Haskell: Lists, Arrays, Vectors, Sequences
Asked Answered
M

1

266

I'm learning Haskell and read a couple of articles regarding performance differences of Haskell lists and (insert your language)'s arrays.

Being a learner I obviously just use lists without even thinking about performance difference. I recently started investigating and found numerous data structure libraries available in Haskell.

Can someone please explain the difference between Lists, Arrays, Vectors, Sequences without going very deep in computer science theory of data structures?

Also, are there some common patterns where you would use one data structure instead of another?

Are there any other forms of data structures that I am missing and might be useful?

Mert answered 8/3, 2012 at 1:56 Comment(2)
Have a look at this answer about lists vs arrays: https://mcmap.net/q/110899/-haskell-arrays-vs-lists Vectors have mostly the same performance as arrays, but a larger API.Proportioned
Would be nice to see Data.Map discussed here too. This seems like a useful data structure especially for multi-dimensional data.Navigate
B
396

Lists Rock

By far the most friendly data structure for sequential data in Haskell is the List

 data [a] = a:[a] | []

Lists give you ϴ (1) cons and pattern matching. The standard library, and for that matter the prelude, is full of useful list functions that should litter your code (foldr, map, filter). Lists are persistent, aka purely functional, which is very nice. Haskell lists aren't really "lists" because they are coinductive (other languages call these streams) so things like

ones :: [Integer]
ones = 1:ones

twos = map (+1) ones

tenTwos = take 10 twos

Work wonderfully. Infinite data structures rock.

Lists in Haskell provide an interface much like iterators in imperative languages (because of laziness). So, it makes sense that they are widely used.

On the other hand

The first problem with lists is that to index into them (!!) takes ϴ (k) time, which is annoying. Also, appends can be slow ++, but Haskell's lazy evaluation model means that these can be treated as fully amortized if they happen at all.

The second problem with lists is that they have poor data locality. Real processors incur high constants when objects in memory are not laid out next to each other. So, in C++ std::vector has faster "snoc" (putting objects at the end) than any pure linked list data structure I know of, although this is not a persistent data structure so less friendly than Haskell's lists.

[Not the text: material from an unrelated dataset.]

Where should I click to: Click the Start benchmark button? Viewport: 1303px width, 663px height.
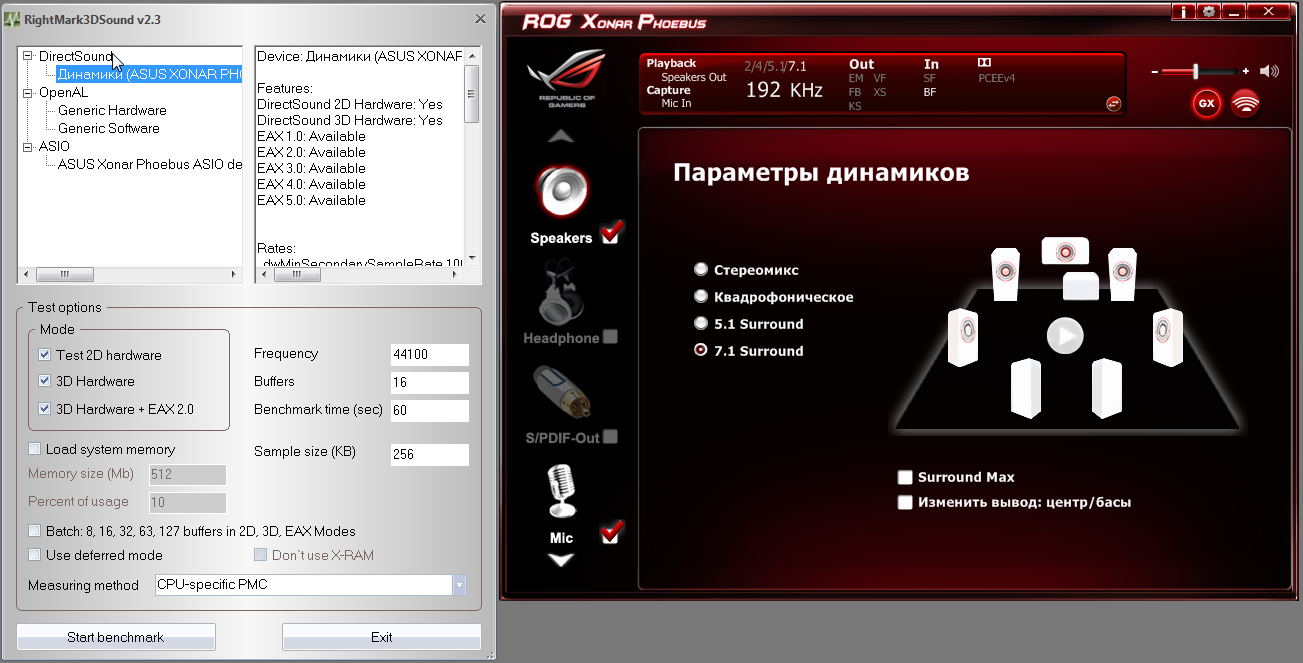[x=116, y=637]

The third problem with lists is that they have poor space efficiency. Bunches of extra pointers push up your storage (by a constant factor).

Sequences Are Functional

Data.Sequence is internally based on finger trees (I know, you don't want to know this) which means that they have some nice properties

  1. Purely functional. Data.Sequence is a fully persistent data structure.

  2. Darn fast access to the beginning and end of the tree. ϴ (1) (amortized) to get the first or last element, or to append trees. At the thing lists are fastest at, Data.Sequence is at most a constant slower.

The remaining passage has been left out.